From the Interagency Ecological Program’s Science Stories: Adventures in Bay-Delta Data:
“Lots of Interagency Ecological Program (IEP) scientists research fish. Of the 22 surveys in IEP’s Research Fleet, 17 are primarily focused on fish. But fish in the San Francisco Estuary are hard to catch these days. Over the past thirty years, Delta Smelt, Longfin Smelt, and even the notoriously hardy Striped Bass have declined precipitously (CDFW FMWT data).
To figure out how to reverse these declines, we need an understanding of the “bottom-up” processes that exert control on these populations—we need to study fish food. Therefore, we need to increase our understanding of what pelagic fish eat: zooplankton. If you’ve spent any time around fish people, you’ve probably heard the word “zooplankton”, but you might not really know what it means. Zooplankton are small animals that live in open water and cannot actively swim against the current (“plankton” means “floating” in Greek).

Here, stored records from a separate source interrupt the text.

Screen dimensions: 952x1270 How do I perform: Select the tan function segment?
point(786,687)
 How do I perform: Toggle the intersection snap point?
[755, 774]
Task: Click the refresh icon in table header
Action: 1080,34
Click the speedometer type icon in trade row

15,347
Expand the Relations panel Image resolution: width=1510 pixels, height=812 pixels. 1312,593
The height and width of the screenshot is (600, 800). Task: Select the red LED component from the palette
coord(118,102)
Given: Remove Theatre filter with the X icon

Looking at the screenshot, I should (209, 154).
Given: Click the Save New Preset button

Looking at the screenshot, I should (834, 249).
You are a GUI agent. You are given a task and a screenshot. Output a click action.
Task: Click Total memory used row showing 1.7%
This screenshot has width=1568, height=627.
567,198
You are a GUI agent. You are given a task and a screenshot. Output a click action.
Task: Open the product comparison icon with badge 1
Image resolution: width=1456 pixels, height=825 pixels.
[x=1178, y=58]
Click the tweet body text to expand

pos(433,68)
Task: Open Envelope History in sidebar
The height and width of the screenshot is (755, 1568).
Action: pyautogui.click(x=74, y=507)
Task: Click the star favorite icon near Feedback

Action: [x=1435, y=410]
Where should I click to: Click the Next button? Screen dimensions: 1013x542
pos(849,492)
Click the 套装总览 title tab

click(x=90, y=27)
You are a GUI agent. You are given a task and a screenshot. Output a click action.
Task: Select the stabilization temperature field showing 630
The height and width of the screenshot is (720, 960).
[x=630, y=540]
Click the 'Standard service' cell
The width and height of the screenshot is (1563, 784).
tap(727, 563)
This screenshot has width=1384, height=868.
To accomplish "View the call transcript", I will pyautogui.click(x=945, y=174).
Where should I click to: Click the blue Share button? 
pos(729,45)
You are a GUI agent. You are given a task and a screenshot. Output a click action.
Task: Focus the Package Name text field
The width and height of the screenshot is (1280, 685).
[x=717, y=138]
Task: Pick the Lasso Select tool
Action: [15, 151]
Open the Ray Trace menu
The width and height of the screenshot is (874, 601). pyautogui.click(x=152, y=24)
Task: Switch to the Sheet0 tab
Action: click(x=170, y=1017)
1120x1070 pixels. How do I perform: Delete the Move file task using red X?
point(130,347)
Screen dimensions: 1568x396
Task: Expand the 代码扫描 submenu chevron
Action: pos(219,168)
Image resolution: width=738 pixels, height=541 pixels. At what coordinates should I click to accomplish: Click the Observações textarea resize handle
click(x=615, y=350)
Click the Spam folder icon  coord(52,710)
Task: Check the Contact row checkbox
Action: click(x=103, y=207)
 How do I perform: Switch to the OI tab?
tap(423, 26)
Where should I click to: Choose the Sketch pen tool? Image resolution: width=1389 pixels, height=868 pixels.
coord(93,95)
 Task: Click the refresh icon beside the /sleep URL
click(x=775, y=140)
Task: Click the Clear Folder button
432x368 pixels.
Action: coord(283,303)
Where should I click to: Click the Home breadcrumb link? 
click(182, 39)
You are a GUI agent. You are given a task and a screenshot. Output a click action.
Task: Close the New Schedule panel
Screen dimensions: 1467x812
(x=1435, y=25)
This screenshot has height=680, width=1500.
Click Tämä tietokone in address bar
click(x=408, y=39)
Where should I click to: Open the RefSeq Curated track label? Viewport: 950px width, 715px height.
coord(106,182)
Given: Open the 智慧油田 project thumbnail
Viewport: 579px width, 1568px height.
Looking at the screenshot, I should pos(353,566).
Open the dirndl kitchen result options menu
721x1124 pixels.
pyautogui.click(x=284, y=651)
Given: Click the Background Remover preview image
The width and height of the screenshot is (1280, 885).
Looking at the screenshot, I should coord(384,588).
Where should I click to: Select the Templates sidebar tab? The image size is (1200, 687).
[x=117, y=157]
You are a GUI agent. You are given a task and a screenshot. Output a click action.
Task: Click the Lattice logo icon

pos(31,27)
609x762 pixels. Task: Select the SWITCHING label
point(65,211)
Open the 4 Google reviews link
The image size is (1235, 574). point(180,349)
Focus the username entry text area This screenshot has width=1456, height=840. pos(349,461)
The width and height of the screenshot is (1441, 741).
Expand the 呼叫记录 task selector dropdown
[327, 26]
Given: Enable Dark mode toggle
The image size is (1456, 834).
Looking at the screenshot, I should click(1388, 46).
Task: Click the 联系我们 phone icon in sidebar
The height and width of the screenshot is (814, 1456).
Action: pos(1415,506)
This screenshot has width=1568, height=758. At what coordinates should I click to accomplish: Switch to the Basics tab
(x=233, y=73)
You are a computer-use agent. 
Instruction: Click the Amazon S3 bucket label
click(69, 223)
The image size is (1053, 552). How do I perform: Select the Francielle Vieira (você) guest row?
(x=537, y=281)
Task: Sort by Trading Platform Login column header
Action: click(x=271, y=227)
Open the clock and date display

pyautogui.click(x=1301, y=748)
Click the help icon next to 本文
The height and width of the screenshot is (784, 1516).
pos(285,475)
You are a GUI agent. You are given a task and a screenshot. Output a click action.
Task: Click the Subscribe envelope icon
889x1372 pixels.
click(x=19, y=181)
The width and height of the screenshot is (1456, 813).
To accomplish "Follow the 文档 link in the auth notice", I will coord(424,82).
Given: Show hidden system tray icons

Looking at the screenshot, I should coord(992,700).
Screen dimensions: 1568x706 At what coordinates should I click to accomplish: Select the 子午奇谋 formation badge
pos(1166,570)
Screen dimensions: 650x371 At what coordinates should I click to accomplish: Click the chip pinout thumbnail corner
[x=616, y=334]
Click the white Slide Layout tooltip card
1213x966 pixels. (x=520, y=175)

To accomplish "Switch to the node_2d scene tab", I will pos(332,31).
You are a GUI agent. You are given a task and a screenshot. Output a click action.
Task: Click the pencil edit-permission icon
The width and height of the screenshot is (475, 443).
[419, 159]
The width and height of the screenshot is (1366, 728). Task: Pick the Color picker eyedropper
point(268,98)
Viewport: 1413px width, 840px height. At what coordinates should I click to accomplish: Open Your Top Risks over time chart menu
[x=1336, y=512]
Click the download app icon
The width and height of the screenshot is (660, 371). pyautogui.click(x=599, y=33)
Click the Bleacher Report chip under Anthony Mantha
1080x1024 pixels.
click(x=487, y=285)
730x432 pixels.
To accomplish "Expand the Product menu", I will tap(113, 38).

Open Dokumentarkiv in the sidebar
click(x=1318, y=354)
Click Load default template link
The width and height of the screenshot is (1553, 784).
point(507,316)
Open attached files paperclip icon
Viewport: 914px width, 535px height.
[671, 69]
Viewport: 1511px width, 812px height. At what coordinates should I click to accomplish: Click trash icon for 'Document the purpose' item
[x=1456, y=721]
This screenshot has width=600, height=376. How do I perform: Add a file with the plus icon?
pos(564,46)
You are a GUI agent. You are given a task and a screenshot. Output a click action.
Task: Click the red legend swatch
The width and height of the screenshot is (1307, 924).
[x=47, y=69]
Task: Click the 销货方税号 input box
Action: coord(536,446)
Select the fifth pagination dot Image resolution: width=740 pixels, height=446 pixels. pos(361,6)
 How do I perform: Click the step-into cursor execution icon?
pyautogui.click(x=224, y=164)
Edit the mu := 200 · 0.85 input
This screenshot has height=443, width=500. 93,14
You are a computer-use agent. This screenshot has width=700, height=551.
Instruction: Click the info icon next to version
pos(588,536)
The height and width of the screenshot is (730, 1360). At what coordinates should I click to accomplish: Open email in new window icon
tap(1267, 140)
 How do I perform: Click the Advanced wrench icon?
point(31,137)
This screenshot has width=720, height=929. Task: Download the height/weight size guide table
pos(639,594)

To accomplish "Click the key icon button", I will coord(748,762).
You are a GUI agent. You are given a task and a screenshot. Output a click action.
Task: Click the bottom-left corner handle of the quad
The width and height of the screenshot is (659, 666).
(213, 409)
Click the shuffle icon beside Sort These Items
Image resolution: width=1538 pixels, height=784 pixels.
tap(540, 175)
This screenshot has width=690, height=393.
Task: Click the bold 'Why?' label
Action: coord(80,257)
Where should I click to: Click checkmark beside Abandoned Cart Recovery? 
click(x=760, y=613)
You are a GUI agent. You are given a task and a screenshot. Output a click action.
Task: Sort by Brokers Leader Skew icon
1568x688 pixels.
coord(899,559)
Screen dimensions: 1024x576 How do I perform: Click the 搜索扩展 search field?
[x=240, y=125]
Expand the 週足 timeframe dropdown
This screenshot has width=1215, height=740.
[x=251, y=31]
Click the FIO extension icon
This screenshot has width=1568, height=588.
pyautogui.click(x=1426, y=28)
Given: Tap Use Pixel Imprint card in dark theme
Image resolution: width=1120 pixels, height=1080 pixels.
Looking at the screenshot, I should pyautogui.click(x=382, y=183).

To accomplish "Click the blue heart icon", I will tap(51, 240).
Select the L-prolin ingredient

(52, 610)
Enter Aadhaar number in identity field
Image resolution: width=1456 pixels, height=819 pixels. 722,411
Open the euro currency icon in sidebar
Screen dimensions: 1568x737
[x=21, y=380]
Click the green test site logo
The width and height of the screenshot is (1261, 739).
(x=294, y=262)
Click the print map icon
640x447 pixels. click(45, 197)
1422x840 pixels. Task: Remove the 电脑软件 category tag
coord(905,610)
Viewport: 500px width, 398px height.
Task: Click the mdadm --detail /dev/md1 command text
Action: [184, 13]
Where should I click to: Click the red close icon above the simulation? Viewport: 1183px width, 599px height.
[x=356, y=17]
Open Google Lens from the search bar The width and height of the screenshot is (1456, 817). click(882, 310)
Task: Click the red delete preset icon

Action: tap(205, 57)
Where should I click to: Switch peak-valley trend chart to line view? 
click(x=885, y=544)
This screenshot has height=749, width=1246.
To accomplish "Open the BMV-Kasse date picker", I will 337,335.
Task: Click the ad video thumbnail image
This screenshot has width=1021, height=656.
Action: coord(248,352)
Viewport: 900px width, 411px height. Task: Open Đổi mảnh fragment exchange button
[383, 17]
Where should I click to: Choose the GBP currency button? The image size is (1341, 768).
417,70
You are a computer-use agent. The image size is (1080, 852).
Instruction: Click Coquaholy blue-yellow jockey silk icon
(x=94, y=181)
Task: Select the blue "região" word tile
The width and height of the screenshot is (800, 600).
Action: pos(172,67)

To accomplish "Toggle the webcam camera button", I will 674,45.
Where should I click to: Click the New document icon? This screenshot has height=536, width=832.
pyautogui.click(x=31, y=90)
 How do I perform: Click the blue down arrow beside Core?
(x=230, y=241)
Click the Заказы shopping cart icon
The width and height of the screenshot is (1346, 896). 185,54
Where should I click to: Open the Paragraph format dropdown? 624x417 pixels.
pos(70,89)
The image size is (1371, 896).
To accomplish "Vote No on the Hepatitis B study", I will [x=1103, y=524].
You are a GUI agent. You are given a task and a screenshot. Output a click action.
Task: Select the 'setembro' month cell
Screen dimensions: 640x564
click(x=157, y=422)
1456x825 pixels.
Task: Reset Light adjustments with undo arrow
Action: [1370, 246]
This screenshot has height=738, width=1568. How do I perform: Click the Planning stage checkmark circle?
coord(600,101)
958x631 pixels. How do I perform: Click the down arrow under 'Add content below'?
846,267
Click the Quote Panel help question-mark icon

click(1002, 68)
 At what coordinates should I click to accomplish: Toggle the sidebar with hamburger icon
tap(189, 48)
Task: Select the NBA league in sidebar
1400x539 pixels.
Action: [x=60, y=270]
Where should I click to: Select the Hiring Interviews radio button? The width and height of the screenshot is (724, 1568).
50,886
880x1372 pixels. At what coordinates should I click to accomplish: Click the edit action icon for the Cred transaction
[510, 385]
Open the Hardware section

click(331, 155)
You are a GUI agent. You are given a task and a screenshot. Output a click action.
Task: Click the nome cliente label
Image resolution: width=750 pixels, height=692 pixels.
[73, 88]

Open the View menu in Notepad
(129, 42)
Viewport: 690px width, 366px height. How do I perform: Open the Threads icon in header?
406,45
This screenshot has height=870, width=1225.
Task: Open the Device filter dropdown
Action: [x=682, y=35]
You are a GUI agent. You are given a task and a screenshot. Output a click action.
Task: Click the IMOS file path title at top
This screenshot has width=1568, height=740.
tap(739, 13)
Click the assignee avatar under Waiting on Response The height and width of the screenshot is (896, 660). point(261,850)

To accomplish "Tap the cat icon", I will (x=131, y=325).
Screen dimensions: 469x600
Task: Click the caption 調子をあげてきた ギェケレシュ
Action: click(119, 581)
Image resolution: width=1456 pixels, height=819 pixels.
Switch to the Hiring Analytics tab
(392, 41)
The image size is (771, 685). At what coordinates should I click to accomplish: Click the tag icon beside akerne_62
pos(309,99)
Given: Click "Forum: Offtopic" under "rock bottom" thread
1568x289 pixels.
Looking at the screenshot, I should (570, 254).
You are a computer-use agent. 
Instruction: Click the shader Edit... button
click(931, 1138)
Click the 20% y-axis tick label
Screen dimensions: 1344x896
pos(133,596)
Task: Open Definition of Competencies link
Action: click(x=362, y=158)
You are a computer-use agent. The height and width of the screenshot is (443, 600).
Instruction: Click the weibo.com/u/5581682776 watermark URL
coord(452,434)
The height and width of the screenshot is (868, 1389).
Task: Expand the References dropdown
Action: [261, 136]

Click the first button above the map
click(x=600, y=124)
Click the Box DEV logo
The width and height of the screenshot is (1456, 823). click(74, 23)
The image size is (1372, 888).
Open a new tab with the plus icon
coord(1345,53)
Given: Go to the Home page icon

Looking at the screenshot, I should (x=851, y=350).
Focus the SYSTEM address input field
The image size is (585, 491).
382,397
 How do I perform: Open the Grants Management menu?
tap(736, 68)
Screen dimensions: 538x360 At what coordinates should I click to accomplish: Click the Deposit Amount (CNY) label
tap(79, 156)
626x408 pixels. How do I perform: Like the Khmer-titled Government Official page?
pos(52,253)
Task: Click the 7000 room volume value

They include crustaceans (copepods, water fleas, larval crabs, etc.), jellyfish, rotifers, and larval fish. Most of them are hard to see without a microscope, so they are easy to overlook – but you’d miss them if they weren’t there because most of your favorite fish rely on zooplankton for food. Fortunately, the IEP Zooplankton Project Work Team has been tackling the problem head-on.